The young George Dodd, Ralph’s son, was initially commissioned to create the design. The company then had doubts about his submission and instead turned to John Rennie who provided two ideas. The cheaper option of nine spans was chosen, a simple but stylish structure, based on Rennie’s bridge at Kelso over the River Tweed in Scotland. Dodd continued to work on the project as Rennie’s assistant.

At the same time, Rennie was working on Vauxhall Bridge, a little further upstream. He was one of the most gifted engineers of his time. A builder of canals, harbours, viaducts, tunnels, bridges, and drainage systems, he was a pioneer of the country’s transportation system that enabled the Industrial Revolution. He was a mathematician and technician, making designs in his own hand and calculating the costs of each project.

Rennie appointed Jolliffe & Banks as the contractor. The company was part-owned by the engineer Edward Banks, who had been working with Rennie in the construction of canals since 1793. The Jolliffe family were quarry-owners. Hylton Jolliffe met Banks when the latter was working on an extension of the horse-drawn Surrey Iron Railway that ran from Wandsworth, and the two formed Jolliffe & Banks. In 1803 Jolliffe handed his part of the business to his younger brother, the Reverend William Jolliffe. Jolliffe & Banks rapidly expanded to become one of the principal construction companies of the time, working on canals, docks, bridges and lighthouses. Their other work in London included the West India and London Docks. In the 1820s they formed the General Steam Navigation Company, operating passenger services between the Thames and the Continent. Together with Rennie and his sons they were responsible for both Waterloo and Southwark Bridges and the rebuilt London Bridge. Banks was knighted for his work.

Work on the new Strand bridge began in March 1811, with the first stone laid that October. Three years later the Allied Sovereigns were in Britain during the Napoleonic War. The work must have particularly interested Emperor Alexander I of Russia because he visited several times and declared it to be the finest masonry in the world.
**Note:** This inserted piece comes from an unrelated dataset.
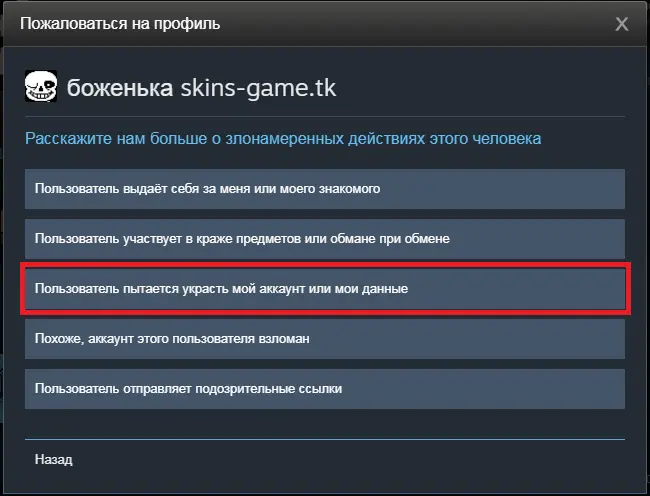Pick the impersonation report reason row

coord(325,189)
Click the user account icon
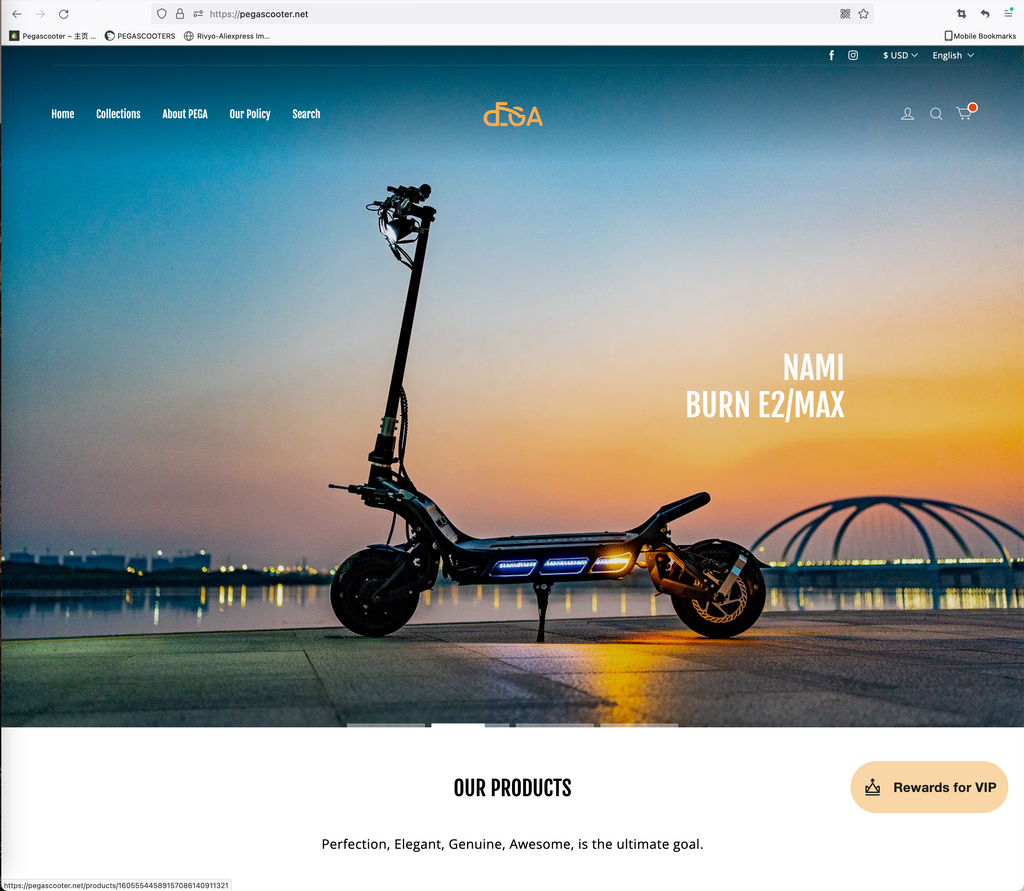Screen dimensions: 1024x891 coord(907,114)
Acquiring land for the approaches on each side of the crossing was both costly and time-consuming but the bridge was completed in 1817. It consisted of nine elliptical arches of 120 feet span, faced in Cornish granite from Penryn. Each pier was decorated with a pair of Grecian Doric columns covered by an entablature. The bridge was topped by a balustrade of grey Aberdeen granite, with an alcove for pedestrians above each pier. The crossing was level with the Strand on the north bank and a gentle ascent on the Surrey bank, thus making it easy for horse-drawn carriages. Tollhouses at each end contained turnstiles through which pedestrians had to pass.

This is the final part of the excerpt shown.